As an educator I am frequently trying to impress upon young minds what is important and more significantly, what is not important. First, let me say I do not take advantage of this opportunity to teach them Bugs Bunny is genuinely funny and the Three Stooges are not which I personally think is a very important distinction that all younger generations should have firmly placed in their aesthetic sensibilities. What I do try to impress upon students is that doing the right thing, including following the concept of treating others as you would like to be treated, caring for those less fortunate and choosing to open presents Christmas morning instead of Christmas Eve (okay, maybe I shouldn’t include that last one) is done simply because it is the right thing to do. I ask. I cajole. I plead. I lower myself to abject begging. I do all this with a level of success similar to the winning percentage of Kansas City Royals over the past decade. Then in walks the counselor with her stickers and everybody shapes up immediately.

Even though I appreciate the counselor helping this is a perfect example of priorities not being what they ought to be. A student is willing to sit in the cafeteria flicking bits of tater tot at his neighbor even after being chastised the previous day for throwing pieces of his pig-in-a-blanket. However, if the counselor offers a sticker to everyone sitting politely eating their lunch they all become the Stepford children, angelic examples of behavior. This says to me a child is not willing to behave in a positive manner because it is the right thing to do, but they are willing to do so for a brightly colored picture of a cartoon dog with glue on the back which will be in somebody’s trash can within next three hours.

I understand where they are coming from. People crave reward and often they would prefer tangible ones. I doubt I would show up for work each day if there was not a paycheck attached but I also realize that being kind to people and working hard to make their lives more pleasant or even easier is not part of my job description so it is not what I am paid to do. There have been times recently I was bothered that the people who are my superiors seem indifferent to the “soft” people skills I work very hard upon as long as I get the paperwork turned in on time.

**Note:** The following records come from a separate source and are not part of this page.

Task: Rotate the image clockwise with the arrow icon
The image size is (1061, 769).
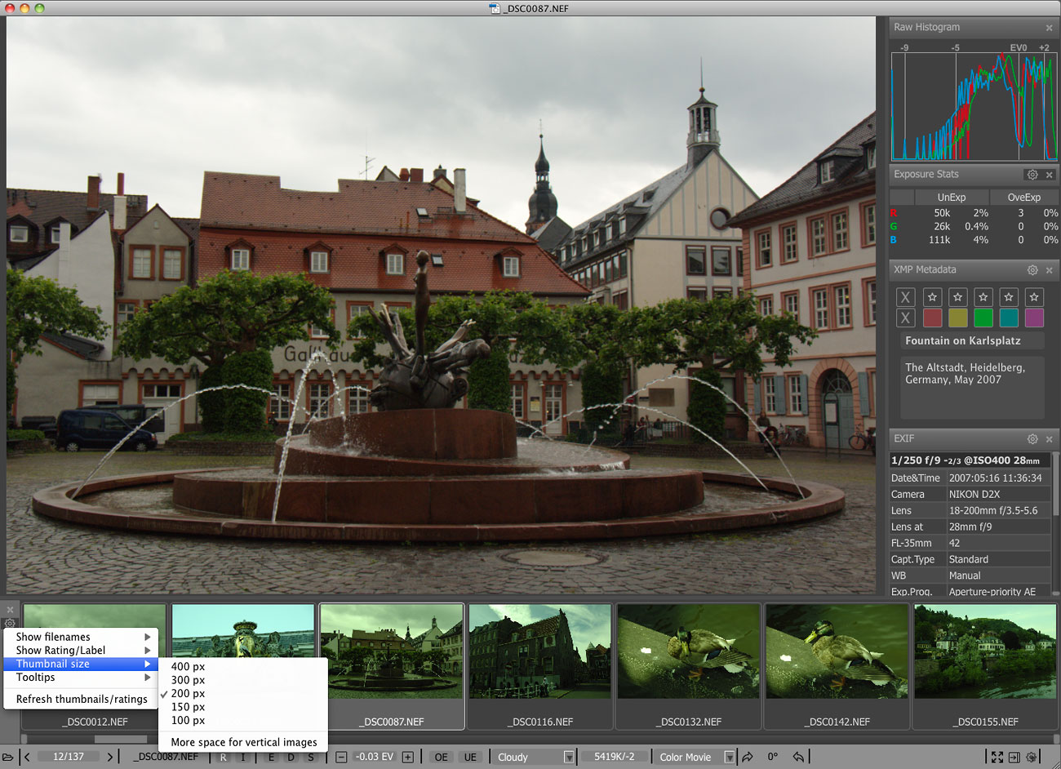Action: 748,757
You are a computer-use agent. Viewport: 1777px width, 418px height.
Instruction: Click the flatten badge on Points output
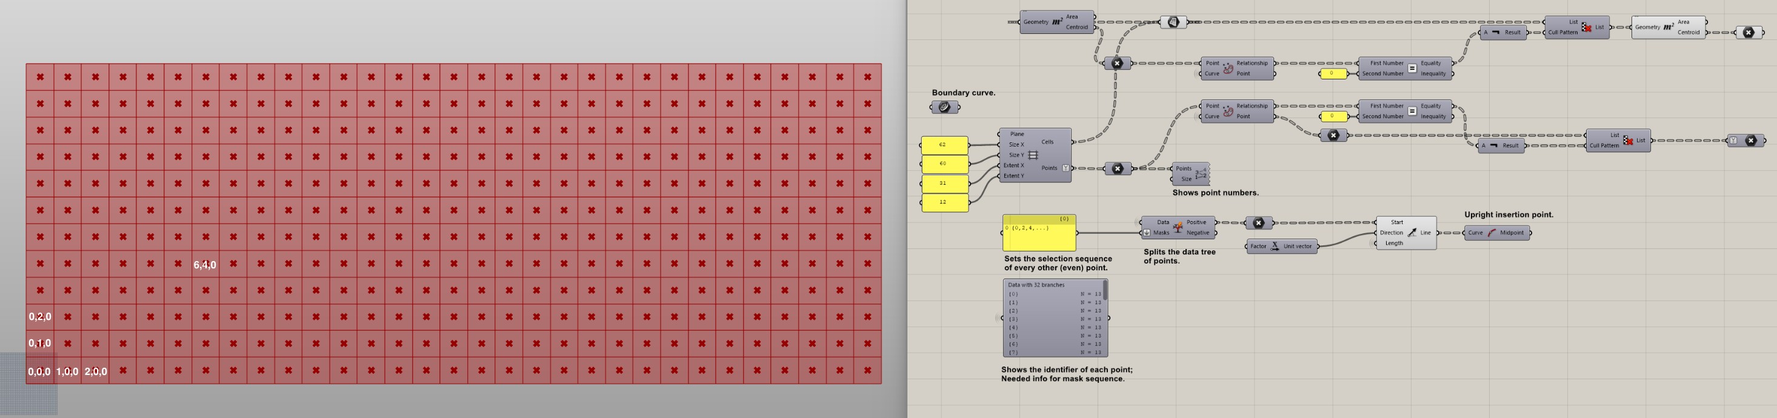tap(1066, 168)
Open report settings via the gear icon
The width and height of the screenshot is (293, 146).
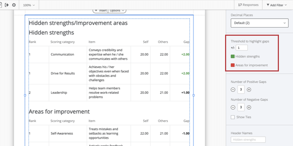pos(14,5)
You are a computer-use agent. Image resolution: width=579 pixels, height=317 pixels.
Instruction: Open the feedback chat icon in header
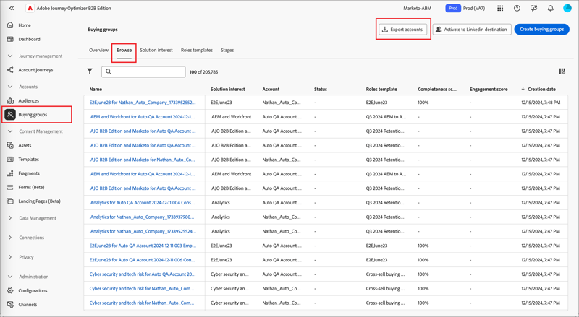tap(533, 8)
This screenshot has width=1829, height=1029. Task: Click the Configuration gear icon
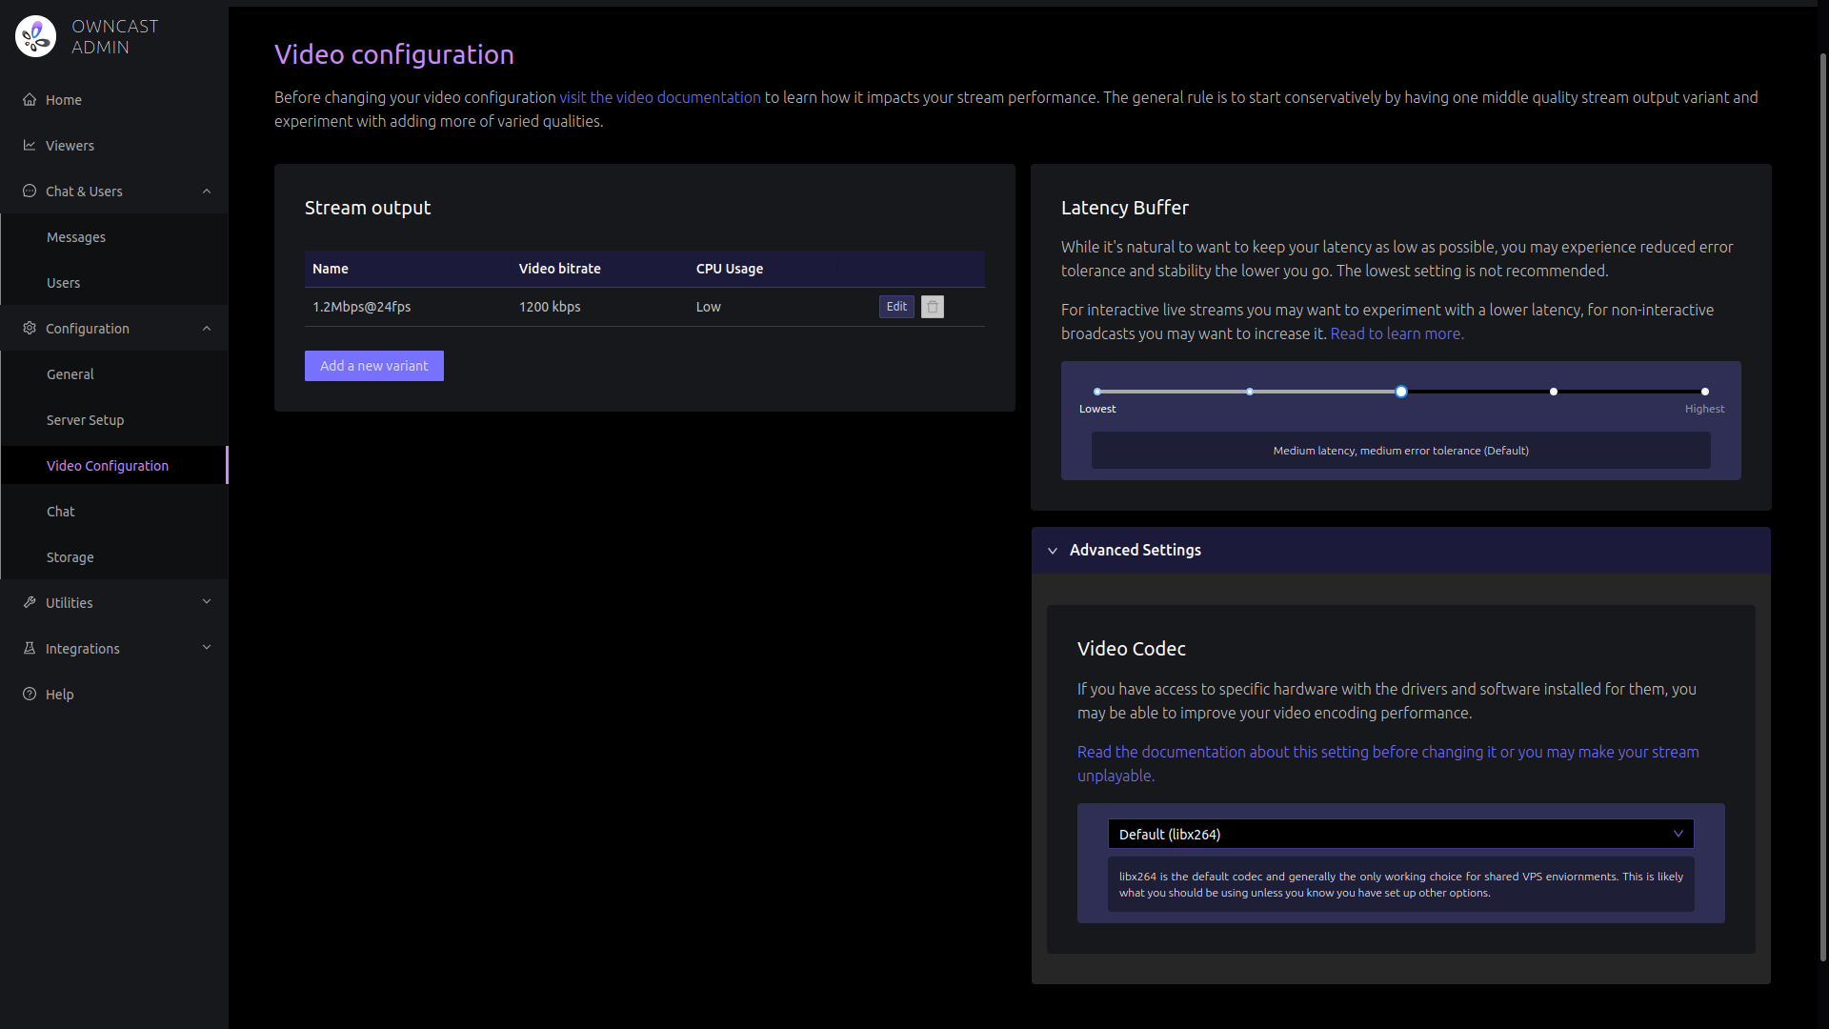pyautogui.click(x=29, y=328)
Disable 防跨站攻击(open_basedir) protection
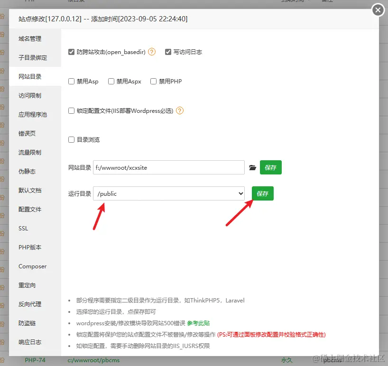 (71, 52)
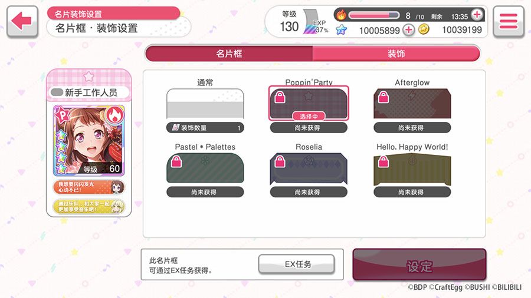Tap the red back arrow button

tap(22, 21)
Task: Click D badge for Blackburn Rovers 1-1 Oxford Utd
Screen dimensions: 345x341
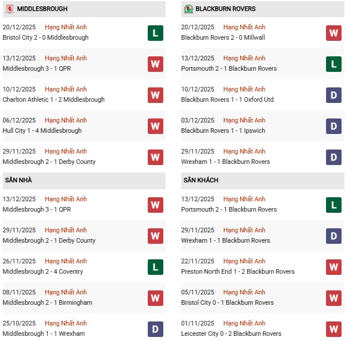Action: [x=334, y=95]
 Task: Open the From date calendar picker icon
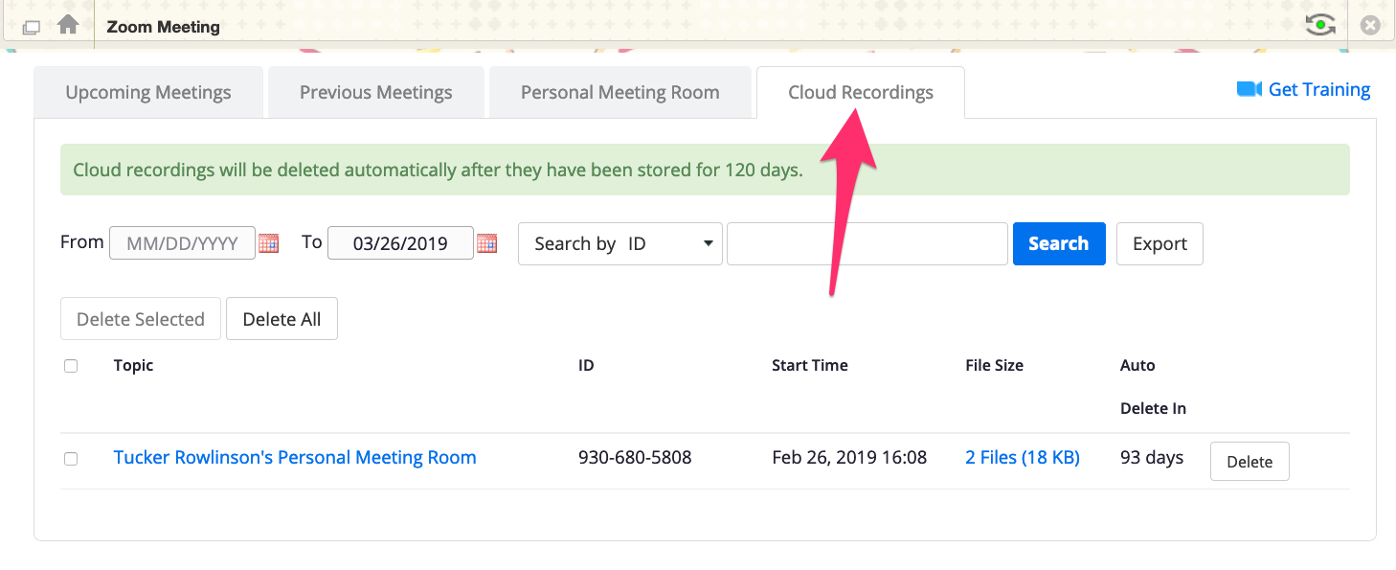click(269, 243)
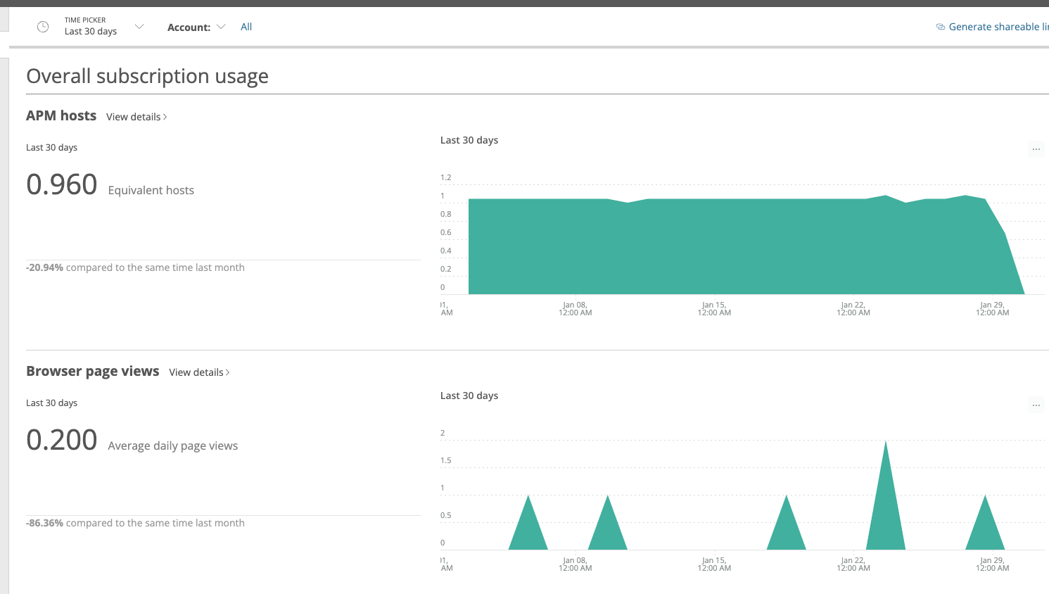Open the Browser page views chart ellipsis menu

[x=1036, y=404]
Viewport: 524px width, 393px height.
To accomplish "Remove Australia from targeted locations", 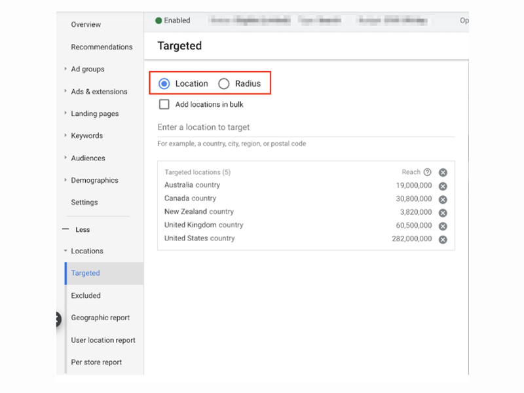I will click(443, 186).

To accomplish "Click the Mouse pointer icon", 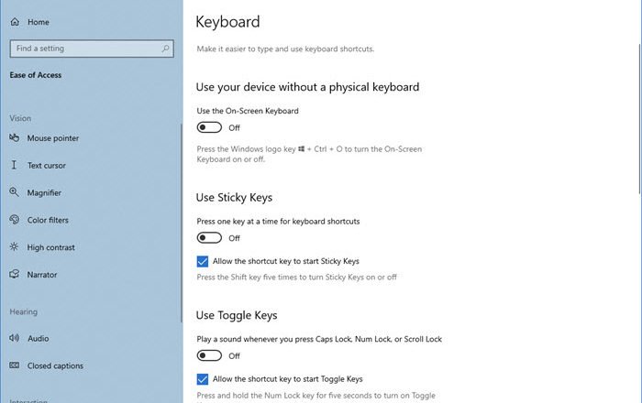I will (15, 138).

Even with those feelings, unfounded or not, I will continue to work towards kindness even if my reward is personal and not cool stuff. I will do this because my family instilled the ideas that kindness is what you do, that everyone is fighting some sort of battle and if you add to their load you are not behaving in a positive fashion.

Actually, I think my biggest concern is not that people cannot see what is important. It has more to do with people placing high value on things which are not important in the grand scheme of things. The other day there was a news story about a man who dropped his child in order to reach for a baseball hit into the stands. Let’s examine this decision for a moment. A man is holding his child, a person, a person who shares a great amount of his DNA, a person who depends upon the man for safety and protection, a person who will one day be selecting the man’s long term care facility. Into the equation we insert a baseball, ten dollars worth of cork, yarn and cowhide. Which should demand the man’s attention? If we believe the gentleman in Taiwan the cowhide wins. Now, if it was a ball Barry Bonds hit breaking one of the most revered records in baseball history which means catching the ball might make it possible to earn enough money to pay for the child’s college as well as buying yourself a contract for a really great long term care facility thus taking that decision out of the child’s hands maybe it would have been the right choice. After all, the kid didn’t break any bones or anything.